After risk assessment and genetic counselling, you can take your time and decide if you will go ahead with the testing. If you choose to be tested, you will be asked to give your consent in writing. It will involve the following:

  • The purpose of the genetic test
  • The reason for offering the test to you and other family members.
  • The benefits and shortcomings of testing, including the limits of what the result might reveal.
  • Screening or treatment options that might be available depending on test results.
  • Further decisions may need to be made once the results are back.

You have the right to refuse even if the counsellor recommends you be tested or advises that genetic testing might be helpful for you.

Specimen Collection and Lab Test

Once you have signed the consent form, genetic cancer screen is carried out, and it is usually done on blood samples, saliva, and cheek cells (from swabbing inside your mouth). They can also be done on other body tissues. Those with active blood cancer (leukaemia) or a history of bone marrow (stem cell) may need to give other samples for accurate results.

What Results Would I Get from Genetic Testing for Cancer?

The test results often take 2-3 weeks, and your counsellor will share them with you once they are out by phone or at a scheduled appointment. Counsellors are trained to interpret and explain results and what they might mean to you and your family. The results of each test might come back as follows:

  • Positive: A positive result means a mutated gene (or genes) may place you at higher risk for developing certain types of cancer. If you have already been diagnosed with cancer, the results might have found a factor that played a role in causing cancer. It might also suggest a higher risk of developing other cancers.

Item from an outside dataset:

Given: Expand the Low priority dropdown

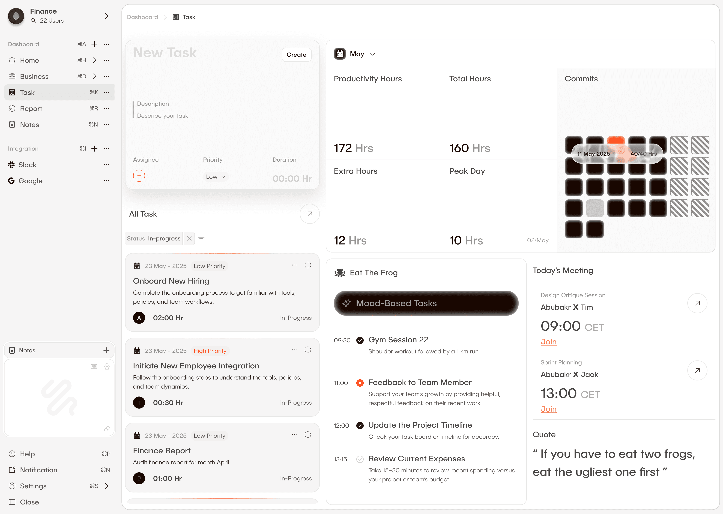Looking at the screenshot, I should 215,177.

In most cases, there’s no way to know with certainty when or if cancer will develop. 

  • Negative: If your results are negative, it means the test did not find a mutation in the tested genes.
  • Variant of uncertain significance (VUS): This genetic test result shows that you have a change in the gene, but it is unknown if this gene change can cause cancer. Most VUS results have later been found benign, meaning they don’t cause medical harm.

What If Genetic Testing Shows an Increased Cancer Risk?

If it is a positive result of a gene mutation that could increase the risk of cancer, managing your risk should be a priority, and you should lower the risks by:

  • Lifestyle changes: Making healthy choices and changing behaviour to help reduce the risk of cancer.
  • Chemoprevention: Taking medicines to help reduce risk
  • Preventive or prophylactic surgery: Removing a healthy organ or gland to try to keep cancer from starting there
  • Early detection: Doing what you can to find pre-cancer or cancer early through screening tests

How can I Benefit from Genetic Testing?

  • A positive result means you can take steps to manage your risk of developing cancer.
  • You can make lifestyle changes to lower your risk and have regular screening and preventive treatment.
  • Knowing the results may reduce any stress and anxiety of not knowing.